Now, in addition to this obligation, the Royal Decree provides for another one that is no longer administrative or statistical, but of a substantive nature, and to which foreign investments are subject, either made by residents of countries outside the European Union or the European Free Trade Association (EFTA), or by residents of the latter but whose real ownership corresponds to residents of countries that do not belong to any of these organizations. This obligation, which consists of requesting a prior authorization to the General Directorate of International Trade and Investment, arises when the liberalization regime is suspended by the Council of Ministers for reasons of security, health or public order, especially in sectors related to critical infrastructures (energy, transport, water, communications or defense), critical or dual-use technologies (IA, robotics, semiconductors, cybersecurity or aerospace technologies), or key technologies for leadership and industrial training (nanotechnology, photonics, microelectronic or nanoelectronics).
In addition to these cases of suspension of the liberalization regime, others may occur, especially when the foreign investor is directly or indirectly controlled by the government of a third country; when the foreign investor has made investments that affect security, public order or health in other EU’s member States; or if there is a serious risk that the foreign investor will carry out criminal or illegal activities. These causes of suspension, as well as the previous ones, will determine the submission of investment operations to the corresponding authorizations, in such a way that, in the absence of these authorizations, said operations will be null and void.
There are, of course, operations exempt from submitting to the prior authorization regime, but they are limited, for instance, to operations in the energy sector, provided that the companies or assets acquired do not carry out regulated activities, that the company does not achieve the status of controlling company or that the quota of installed capacity is less than 5%. To operations in which the turnover of the owned companies does not exceed 5,000,000 euros in the last closed accounting year. Or to temporary investments of short duration (hours or days), provided that investors do not have the capacity to influence the management of the acquired companies.
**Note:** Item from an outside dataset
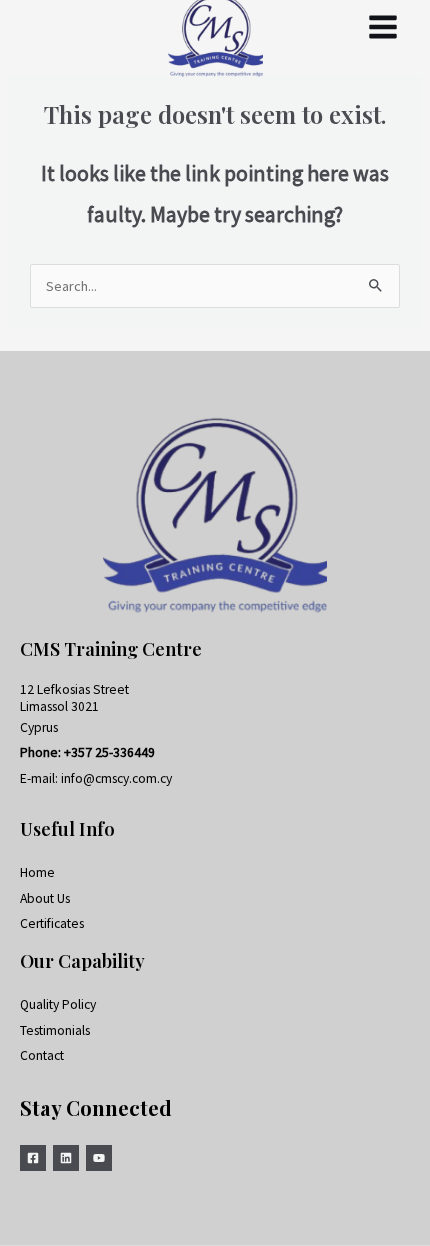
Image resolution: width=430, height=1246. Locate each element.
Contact (42, 1055)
It is important to highlight in this context the attraction of FDIs for the Spanish market, as evidenced by the fact that Spain has captured a total of 34,360 million euros of gross productive investment in 2022, 14% more than in 2021, making Spain the third recipient of FDIs in Europe and the twelfth worlwide. Madrid, Catalonia, the Basque Country, Asturias and Andalusia have made 91% of these investments, and Madrid, of this 91%, 68.5%, with an increase of 75% since 2013. And finally it is important to also underline that these investments have enabled the establishment of 11,722 subsidiaries of foreign companies in industry, trade and non-financial services, creating a total of 1.8 million jobs.